Tuesday, January 26, 2010

FEELING CONNECTED; CONNECTING WITH FEELING

I spent a chunk of time the other day tidying up my e-mail inbox. The job’s not finished, not nearly. I've just made a little progress, down from over 4000 messages (pretty disgraceful, I admit!) to under 3600. I deleted some, and the others I filed in various categories: friendshome (Toronto and area), friendsaway (everywhere else), moneystuff, etc. As I scrolled laboriously backwards through my inbox, I got flashes and reminders of the events and expectations of the last six months. I didn’t stop to read any of the mail I was deleting or filing, but instead just allowed the re lines to remind me.

I watched the inbox number drop in ones and threes and more as I checked off mail to be filed elsewhere, and hurried on, trying to get below 3800, then down to 3700, etc... It was satisfying in a mindless vacuum-under-the-rug kind of way. But more than that, it was a reminder of how different letter-writing is in this e-mail era.


(And perhaps because I am in Thailand, far from home base, I have more time to think about distance and letters, and more yearnings for good connections, heartfelt "hands across the sea" kinds of connections with friends and family.)


I write a lot more e-letters than I ever did snail-mail letters, and I receive a lot more. They are all there, filed or not, retrievable by a simple word-search. I feel in some muddled way that they’re saved for whenever I might want or need them. I love the idea that I can retrieve them, and somehow it makes me feel protected against loss.


In a cupboard at home I have letters of quite a different kind. There’s a stack of them, letters I wrote home when I was seventeen and living in France for a year. My parents saved them and put them aside. They’re so real, with their flimsy crinkly paper and my hard-to-read handwriting, with stamps from France, and the feel of a distinctive time and place.


My emails, on the other hand, though they’re easy to read, have no stamp of personalitiy, no distinctiveness apart from their word content. There’s a lack of tangibility too. That’s a real loss.


I love the concrete, the feel and smell of things and people and places. Images on a screen are so sterile and one-dimensional compared to paper and handwriting. They’re easier to read but harder to feel, I guess is one way of expressing what I’m trying to say. It’s almost as if, in touching and unfolding a letter, we’re reading it with our hands.

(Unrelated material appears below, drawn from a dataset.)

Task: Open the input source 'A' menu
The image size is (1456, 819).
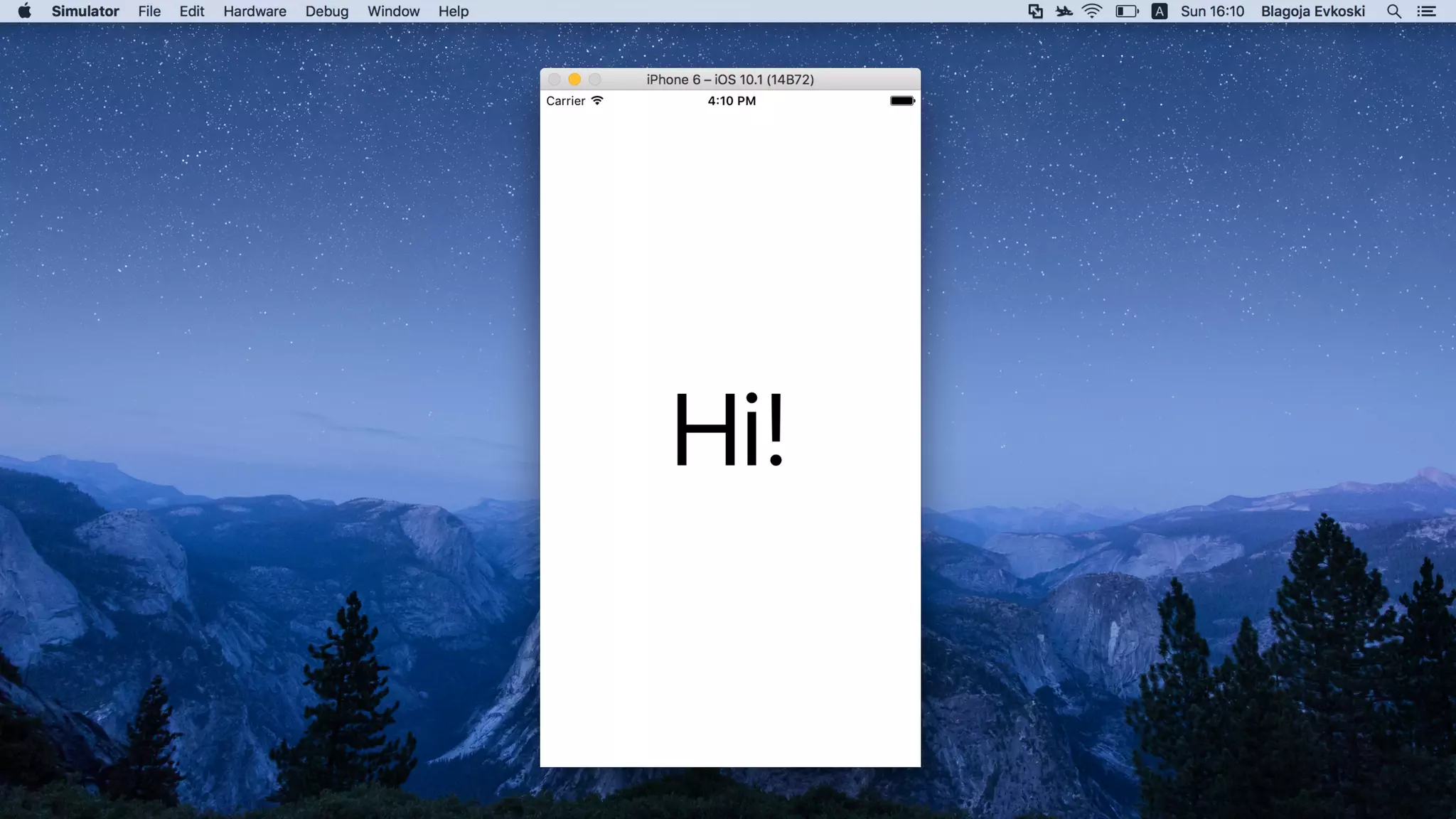Action: [x=1159, y=11]
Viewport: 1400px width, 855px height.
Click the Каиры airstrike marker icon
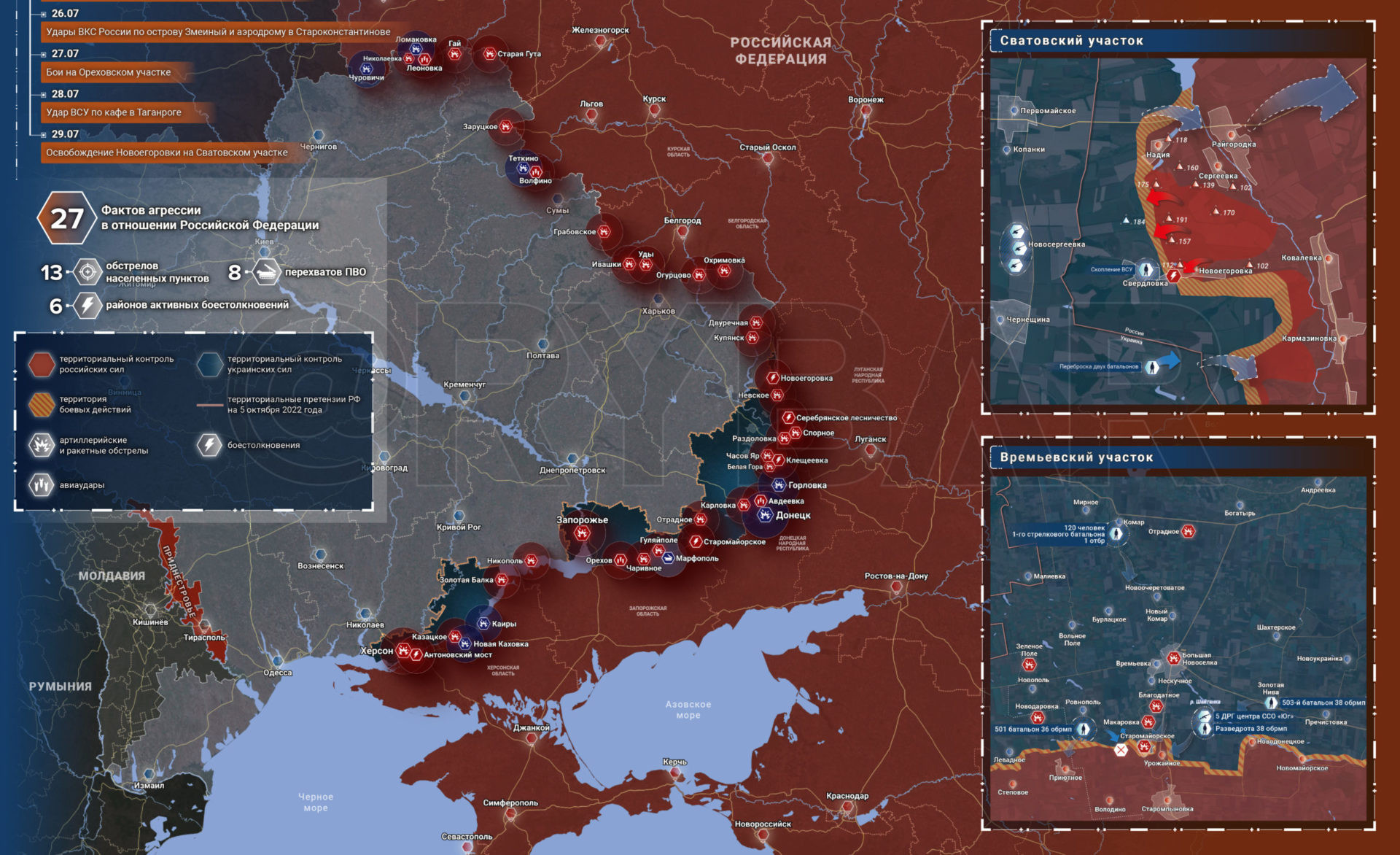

A letter is not a simple thing: There’s the object itself, with its specific paper quality and distinctive handwriting, individual and personal, and there’s the actual content of the writing, telling news or giving us facts. Both the object and the contents touch us and make us feel emotions, they both connect the reader to the writer. When we shift to e-letters, we get to keep and store forever the factual content, but we lose access to the tangible sense of place and time, and we lose the direct physical connection a letter gives us. On top of that, we no longer get the delightful sensation of recognising with a leap of the heart the hand-writing of a loved one on a stamped envelope addressed to us.


No I am not pining for an earlier era. I just trying to sort out there from here, if I can put it that way. I’m not trying to legislate for others, just trying to figure out what it means to have these feelings of loss about some aspects of the e-mail world. And if it doesn’t suit me, then I should do something about it, not whine!!


After all, if letters, real letters, are so precious and multi-dimensional to me, I am free to engage with the world that way. There’s nothing except my own inertia that stops me from writing letters in pen on paper, to friends far and near, and taking them to the mailbox at the end of the street.


What better sound than the soft slide of a freshly written letter as it heads off to its destination? The answer, of course, is, “the sound of a letter arriving...”


A FOOTNOTE: Once my Burmese visa comes through (I’m supposed to hear back in a couple of days), I hope to spend three weeks there, mostly in the Shan States. Since internet access, and especially access to blogspot, can be iffy in Burma, I may well not be posting here again until after February 21. By then Chinese New Year will have come. We’re entering the year of the Tiger, full of strength and power, at least so I like to think... (Can you tell that I’m a tiger?)